Perhaps you look away because you are afraid that your listener will react with pity, rejection or impatience. This is not apt to be true. Using eye contact will enable you to test the validity of your fears, and it should put your listener more at ease. Moreover, by maintaining eye contact you can demonstrate that you are accepting—not rejecting—your stuttering as a problem to be solved.3 When you look away, you are denying the problem.


Anyway, do your best to maintain good eye contact as a habit. You will feel better for doing so, as it will help you combat feelings of inferiority and self-consciousness. Therapists recommend its use in trying to help people who are shy and bashful. Interpersonal communication is always facilitated by eye contact, even if you don’t stutter.4 Good speakers use it naturally.

It is unnecessary to turn or hang your head in shame which may be what you are doing unconsciously when you avert your eyes. We hope you can develop a feeling of self-confidence that you are as good as the next person. Do your best to look the world squarely in the eye.

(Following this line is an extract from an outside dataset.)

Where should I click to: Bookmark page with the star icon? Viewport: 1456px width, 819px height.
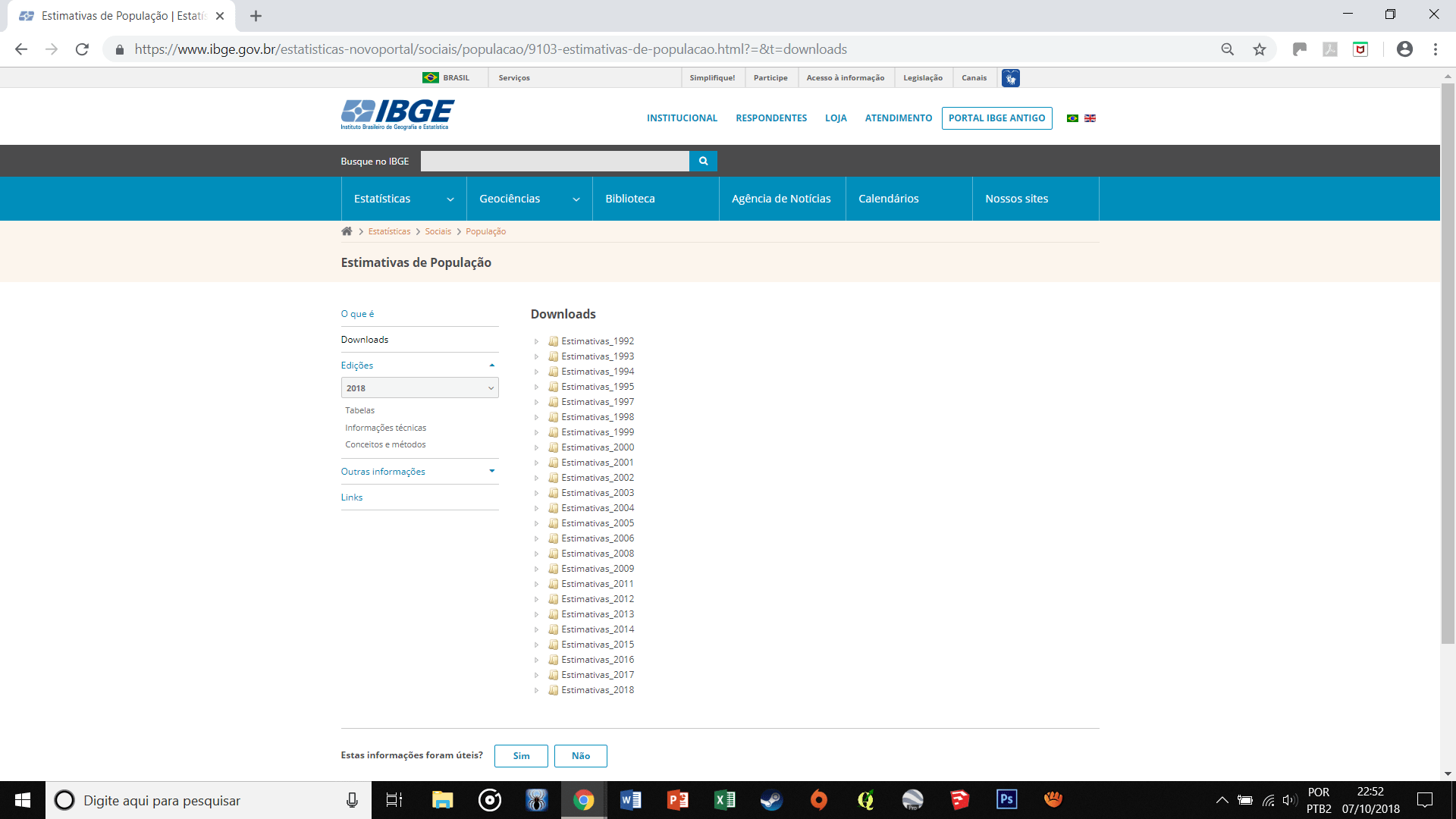(x=1260, y=49)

How to Go About Maintaining Eye Contact

Following through on this rule may represent more of a problem than you think. Many stutterers have become so shy that it is difficult for them to look anybody straight in the eye when they are stuttering. It is suggested that you double-check yourself carefully as you try the following
procedures.

Start by looking at yourself in the mirror when alone and faking an easy block. Do you keep eye contact with yourself or do you avert your eyes? Try this repeatedly, making sure that you don’t look away. Then do it when making a severe block. If you find you do not keep eye contact before and during the block, work at it until you find that you can and continue doiong it.

Then make some phone calls looking at yourself in the mirror while you are having real blocks. Watch yourself until you can talk without shifting your eyes during five or more real stutterings.5 To complete this program successfully, this is a necessary step.

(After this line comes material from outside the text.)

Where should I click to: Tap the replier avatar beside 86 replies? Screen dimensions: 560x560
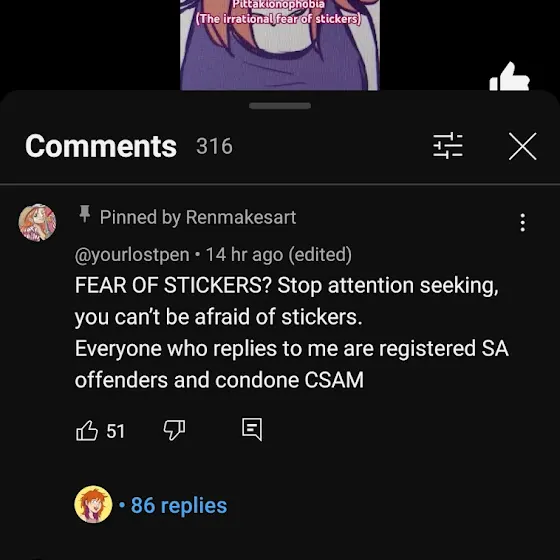pos(93,504)
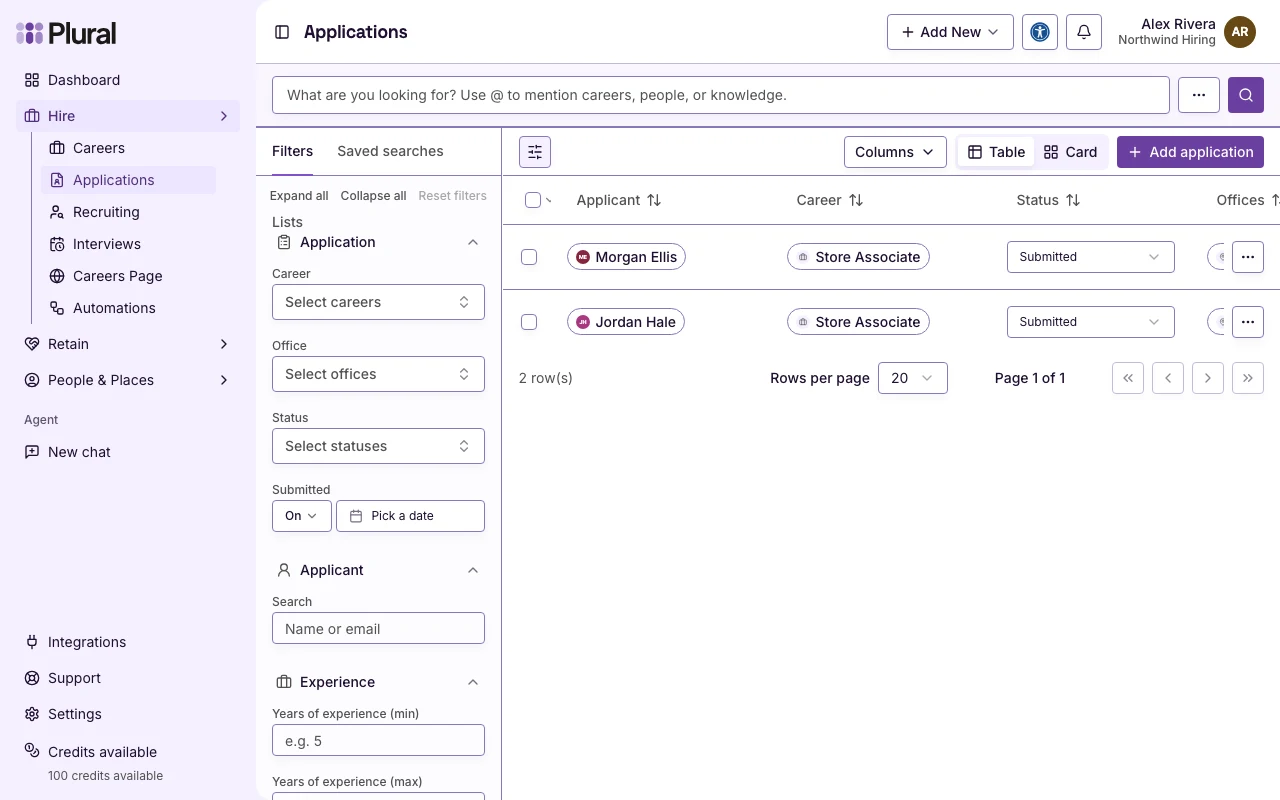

As you become more sure of yourself, it will be easier for you to maintain eye contact while talking in general conversation.6 This does not mean that you have to stare fixedly or glare at your listeners, but look at them in a normal, natural way, and though they look away, continue to keep contact.

While talking to others, collect one, two, and then three occasions in which you maintain good eye contact as you are stuttering. Then make it ten occasions.

To prove that you have followed through, it is suggested you write down the names and eye colors of ten people with whom you have stuttered, or write down ten or more words on which you stuttered without losing normal, natural eye contact.

Use your ingenuity in devising other pertinent assignments. Build confidence in your ability to speak with good natural eye contact on all occasions from now on, and you will feel better for doing so. It will give you satisfaction to know that you can comply with this rule and will make you a more effective conversationalist.


1 You must acquire the ability to keep good eye contact with your listener throughout your moment of stuttering. (Van Riper)


2 Develop eye control with your audience and create a friendly atmosphere. (Barbara)


3 The value of eye contact is the effect it has on the stutterer. It almost forces him to keep the stuttering going forward through the word. It’s an assertive behavior and a positive act. It’s hard to withdraw and back off if you are holding eye contact. (Starbuck)
to maintain eye contact with your listeners. Looking away severs the communication link with your audience and convinces them that you are ashamed and disgusted with the way you talk. (Moses)


5 Read a sentence, look up into the mirror, paraphrase the sentence while maintaining eye contact. (Adler)


6 Be sure you don’t look down or away at the moment of stuttering. Some people will look away no matter how much you try to keep contact. To succeed it is sufficient that you look at them.